2016 yılı Charlemagne Ödülü vesilesiyle Avrupa’nın simgesel vaziyetine bir göz atıldığında, Avrupa Birliği projesinin bir fikir olarak doğuşundan bugüne kadar Hristiyanlık ile ve geniş bir “Batı” ile iç içe inşa edildiği ve hala ediliyor olduğu anlaşılmakta. Üretilen Avrupa, tarihsel referanslar ile emperyal bir imaj ile desteklenmekte. O derece ki imajı muğlak da olsa Charlemagne ile 9. yüzyıldan kalma bir “kurucu baba” bulunmuş. Bu Avrupa, net bir şekilde Batı-Avrupa’dır, hatta büyük ölçüde Almanya-Fransa ya da diğer bir değişle “Çekirdek Avrupa”dır.
Kim laik, kim ruhban?
Asırlarca imparatorlara taç giydiren ve nadiren ödül kabul eden Papalık ise artık imparatorun adını taşıyan ödülü almakta, ancak ödülü alan diğer kimseler gibi seremoni için imparatorun başkentine gitmek zahmetine katlanmamaktadır.
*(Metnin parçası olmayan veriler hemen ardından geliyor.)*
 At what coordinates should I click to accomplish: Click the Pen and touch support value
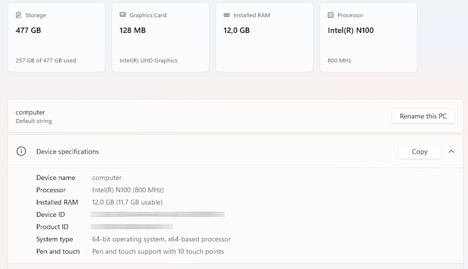(x=158, y=251)
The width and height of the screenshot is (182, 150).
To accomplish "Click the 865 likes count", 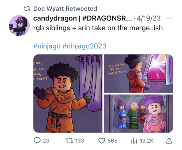I will (x=112, y=141).
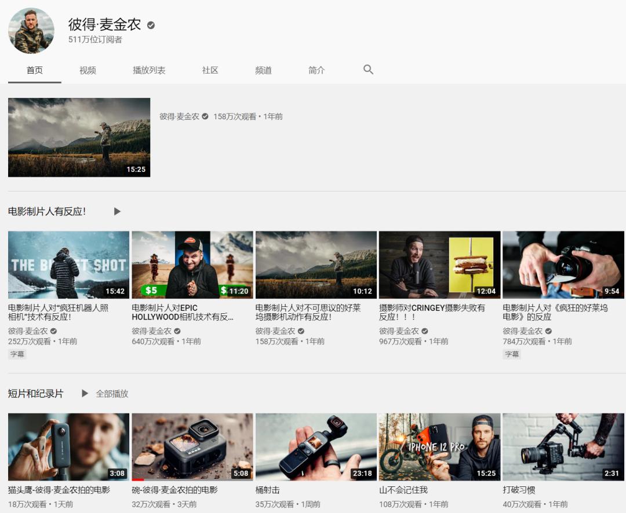Open the 播放列表 tab
This screenshot has width=626, height=513.
tap(148, 69)
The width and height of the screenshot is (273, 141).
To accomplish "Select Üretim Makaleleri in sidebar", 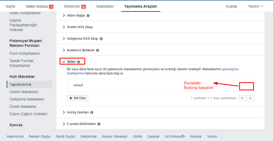I will 24,92.
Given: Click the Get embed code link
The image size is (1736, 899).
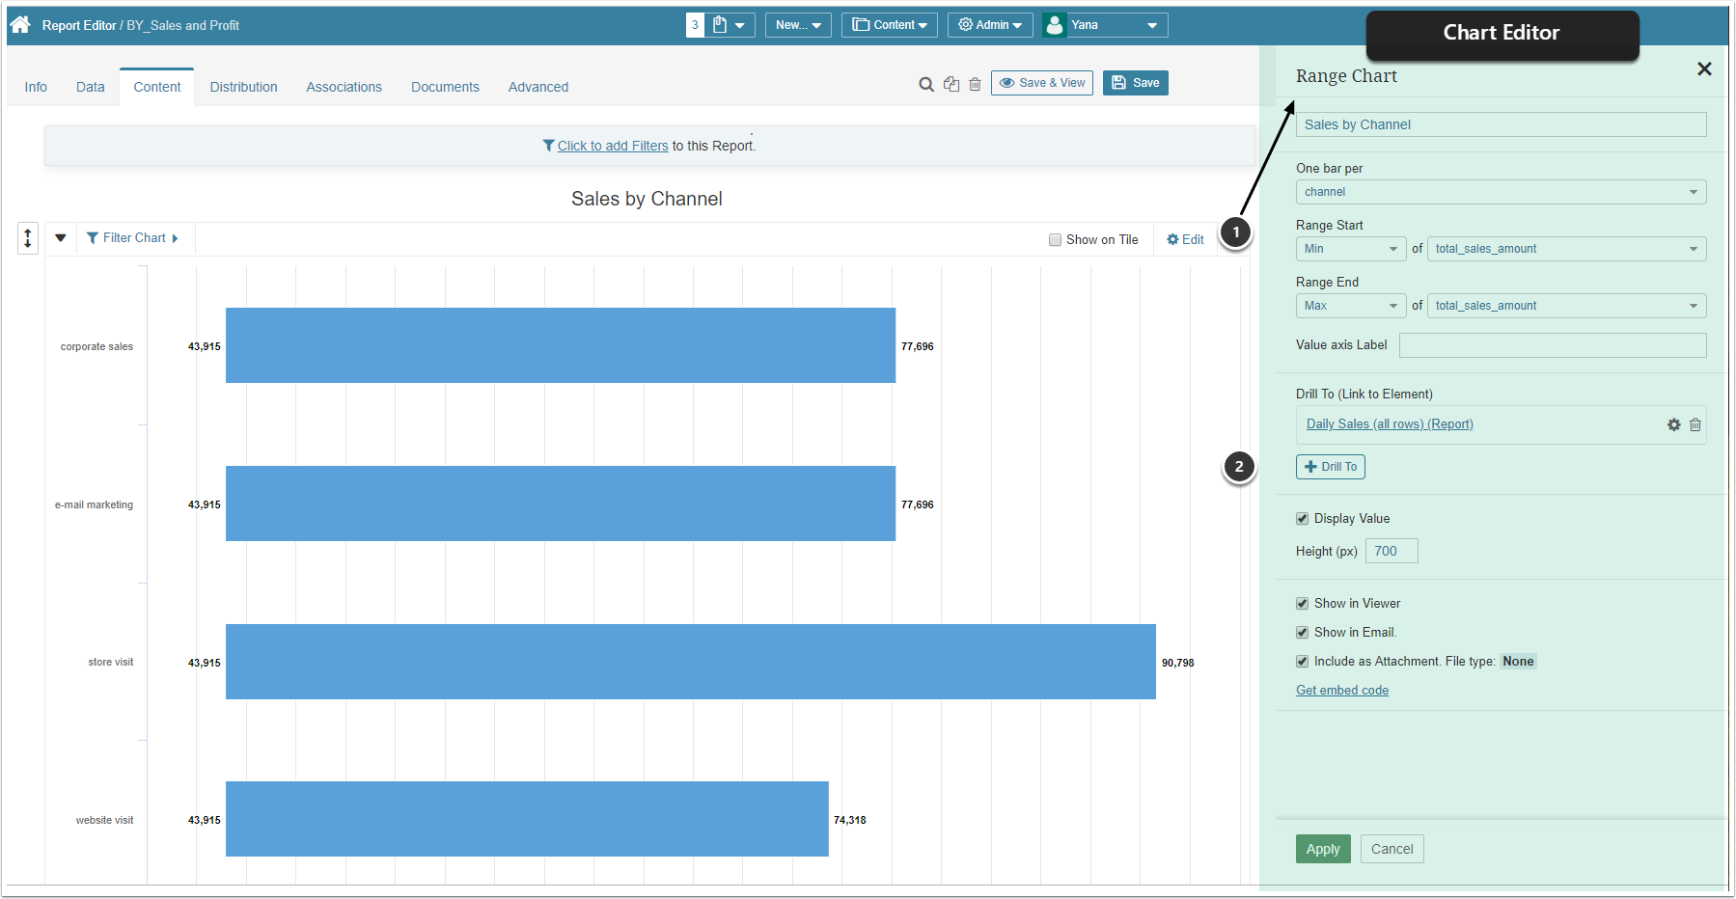Looking at the screenshot, I should click(x=1342, y=691).
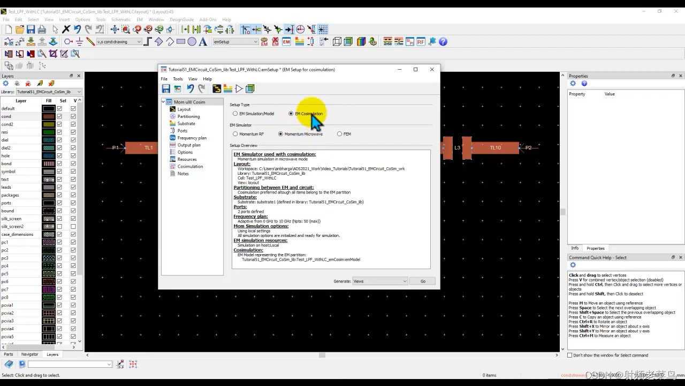The width and height of the screenshot is (685, 386).
Task: Check 'Don't show this window for Select command'
Action: point(570,355)
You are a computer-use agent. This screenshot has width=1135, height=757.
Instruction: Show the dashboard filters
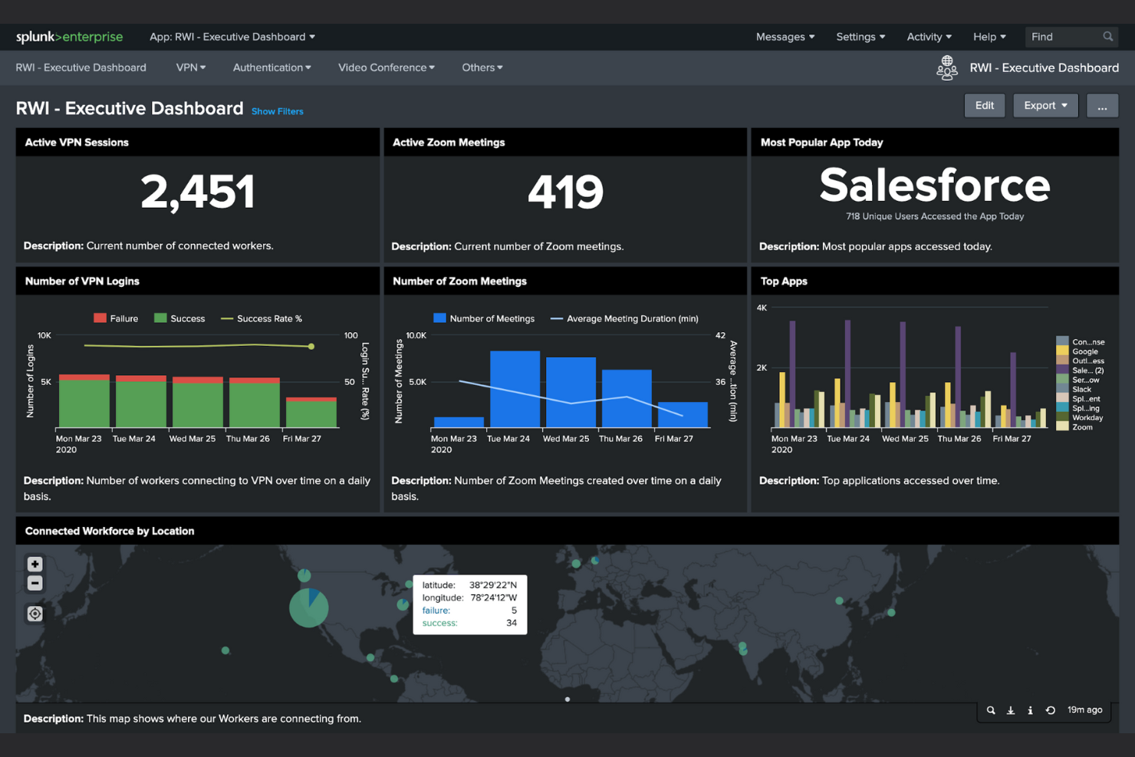(277, 111)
Katolik Kilisesi’nin ruhani lideri törende Avrupa’nın hem bugünü için karamsar bir tablo çizerken hem de yarını için bir teklifte bulunurken, çelişkili bir şekilde dini ve dindışı -hatta din karşıtı Hümanizm gibi- referansları bir arada kullanmaktadır. İşin daha da garip tarafı şu ki Avrupa’nın laik siyasal eliti, Avrupa’yı birleştirecek ruh için Charlemagne üzerinden Hristiyan bir babaya atıf yapıp Papa’nın huzurunda el bağlarken, ruhbanların başı olarak Papa, aydınlanmanın değerlerine atıf yapmaktadır. Bu bağlamda ödülün takdiminde rol oynayan ya da en azından sahne alan, ruhbanlık-dışı olmanın ötesinde sekülerlik yanlısı “kudretli” idarecilerin durumu da ayrı bir paradoks olarak değerlendirilebilir.